I’m fresh back from delivering a presentation tonight on ethics and costs orders against lawyers.
There was no seminar paper but I made extensive reference to three cases involving lawyers behaving badly in court.
I promised attendees I’d post details of the cases and some related material on this blog.
The ‘how-not-to-cross-examine’ case is Rees v Bailey Aluminium Products Pty Ltd (2008) 21 VR 478; [2008] VSCA 244; BC200810744
The plaintiff did not ask for costs against the defendant’s errant silk personally even though Court of Appeal found “the predominant cause of the mistrial was the conduct of senior counsel for [the defendant]” and the 12 day jury trial had become a “fiasco”. See the costs decision at Rees v Bailey Aluminium Products Pty Ltd (2009) 21 VR 478; [2009] VSCA 96; BC200903853.

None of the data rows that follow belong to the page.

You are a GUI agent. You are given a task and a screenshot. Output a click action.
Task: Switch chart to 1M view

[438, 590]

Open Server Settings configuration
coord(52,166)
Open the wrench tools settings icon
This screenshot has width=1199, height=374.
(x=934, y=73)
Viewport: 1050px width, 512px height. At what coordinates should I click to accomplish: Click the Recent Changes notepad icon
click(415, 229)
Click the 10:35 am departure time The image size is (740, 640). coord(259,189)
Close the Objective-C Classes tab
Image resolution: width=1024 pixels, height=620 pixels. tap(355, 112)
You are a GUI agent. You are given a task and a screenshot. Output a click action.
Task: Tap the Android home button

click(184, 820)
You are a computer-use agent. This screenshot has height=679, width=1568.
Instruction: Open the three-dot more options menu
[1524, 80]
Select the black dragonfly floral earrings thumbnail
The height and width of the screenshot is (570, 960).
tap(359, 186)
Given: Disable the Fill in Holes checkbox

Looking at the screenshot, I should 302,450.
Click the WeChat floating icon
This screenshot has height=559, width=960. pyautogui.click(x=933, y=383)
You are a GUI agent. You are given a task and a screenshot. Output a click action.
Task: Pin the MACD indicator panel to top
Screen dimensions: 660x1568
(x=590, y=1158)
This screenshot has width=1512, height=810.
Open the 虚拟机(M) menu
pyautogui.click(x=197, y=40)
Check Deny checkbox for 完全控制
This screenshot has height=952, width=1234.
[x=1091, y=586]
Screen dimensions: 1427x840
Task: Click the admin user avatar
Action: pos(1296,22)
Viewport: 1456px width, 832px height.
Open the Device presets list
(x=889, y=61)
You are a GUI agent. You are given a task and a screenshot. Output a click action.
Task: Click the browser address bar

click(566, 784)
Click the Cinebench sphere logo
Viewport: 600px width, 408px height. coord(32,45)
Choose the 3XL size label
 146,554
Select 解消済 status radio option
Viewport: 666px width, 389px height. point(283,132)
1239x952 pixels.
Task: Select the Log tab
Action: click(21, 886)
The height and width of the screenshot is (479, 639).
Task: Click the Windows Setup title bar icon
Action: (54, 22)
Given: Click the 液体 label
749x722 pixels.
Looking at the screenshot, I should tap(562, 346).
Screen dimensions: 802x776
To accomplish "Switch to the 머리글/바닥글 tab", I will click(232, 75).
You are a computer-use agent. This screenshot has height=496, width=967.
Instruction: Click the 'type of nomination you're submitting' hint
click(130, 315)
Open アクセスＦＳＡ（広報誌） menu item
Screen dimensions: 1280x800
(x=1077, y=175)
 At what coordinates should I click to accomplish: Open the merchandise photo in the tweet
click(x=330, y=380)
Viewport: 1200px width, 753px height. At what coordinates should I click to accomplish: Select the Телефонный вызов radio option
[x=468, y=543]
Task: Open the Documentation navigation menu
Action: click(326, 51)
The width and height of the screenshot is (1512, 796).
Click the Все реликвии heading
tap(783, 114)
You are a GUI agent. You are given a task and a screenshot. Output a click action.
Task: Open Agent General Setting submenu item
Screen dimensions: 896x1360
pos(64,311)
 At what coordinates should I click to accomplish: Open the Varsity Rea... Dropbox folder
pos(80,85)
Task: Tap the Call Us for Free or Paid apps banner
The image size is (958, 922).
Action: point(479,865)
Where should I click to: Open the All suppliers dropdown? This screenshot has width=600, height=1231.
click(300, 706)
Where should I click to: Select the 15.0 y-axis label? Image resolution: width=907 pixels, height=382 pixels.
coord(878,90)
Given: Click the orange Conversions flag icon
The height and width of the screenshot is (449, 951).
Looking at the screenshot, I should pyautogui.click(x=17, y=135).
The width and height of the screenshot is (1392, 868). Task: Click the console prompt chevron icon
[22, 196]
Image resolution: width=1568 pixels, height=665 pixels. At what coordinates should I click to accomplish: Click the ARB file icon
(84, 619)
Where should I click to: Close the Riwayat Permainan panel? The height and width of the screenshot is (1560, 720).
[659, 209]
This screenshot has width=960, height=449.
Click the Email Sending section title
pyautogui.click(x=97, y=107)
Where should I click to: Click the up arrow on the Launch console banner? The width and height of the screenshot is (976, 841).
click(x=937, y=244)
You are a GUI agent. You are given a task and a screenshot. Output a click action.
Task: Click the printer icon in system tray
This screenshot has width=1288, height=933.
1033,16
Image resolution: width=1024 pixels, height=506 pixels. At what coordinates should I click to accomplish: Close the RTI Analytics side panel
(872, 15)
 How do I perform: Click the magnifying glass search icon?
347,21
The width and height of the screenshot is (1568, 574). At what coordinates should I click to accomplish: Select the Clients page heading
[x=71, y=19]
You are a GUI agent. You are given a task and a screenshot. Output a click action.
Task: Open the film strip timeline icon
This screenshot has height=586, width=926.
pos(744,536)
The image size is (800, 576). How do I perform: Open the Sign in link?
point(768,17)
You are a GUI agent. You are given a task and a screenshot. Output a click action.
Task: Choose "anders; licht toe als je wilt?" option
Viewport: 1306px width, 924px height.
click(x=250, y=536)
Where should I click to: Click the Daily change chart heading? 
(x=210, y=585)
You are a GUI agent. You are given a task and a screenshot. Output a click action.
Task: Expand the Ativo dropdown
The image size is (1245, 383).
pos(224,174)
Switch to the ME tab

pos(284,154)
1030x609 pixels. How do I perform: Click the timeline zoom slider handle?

See Justinian’s account of the case here.
The ‘how-not-to-address-a-jury’ case is Baulch v Lyndoch Warrnabool Inc (2010) 27 VR 1; [2010] VSCA 30 BC201001361. A differently constituted Court of Appeal reviewed the performance of the same silk who attracted the Court of Appeal’s ire in Rees. The time the crit included terms like “egregious” “unfair” and “having acted with a deliberate disregard of a fundamental rule of fairness.” The costs decision is at Baulch v Lyndoch Warrnambool Inc (No 2) — [2010] VSCA 53; BC201001361. Once more there was no costs order against the silk.
Justinian’s account of the case is here.
Costs were awarded against a barrister (no, not that silk this time) and his instructing solicitor in Apollo169 Management Pty Ltd v Pinefield Nominees Pty Ltd [2010] VSC 276 despite the court’s criticisms of their performance being less strident than in Rees and Baulch. See also my case note on Apollo posted 23 February 2012.
The Civil Procedure Act recently celebrated its first birthday. It postdates each of these cases but might now provide an even clearer line of attack against lawyers personally for wasted costs in similar cases.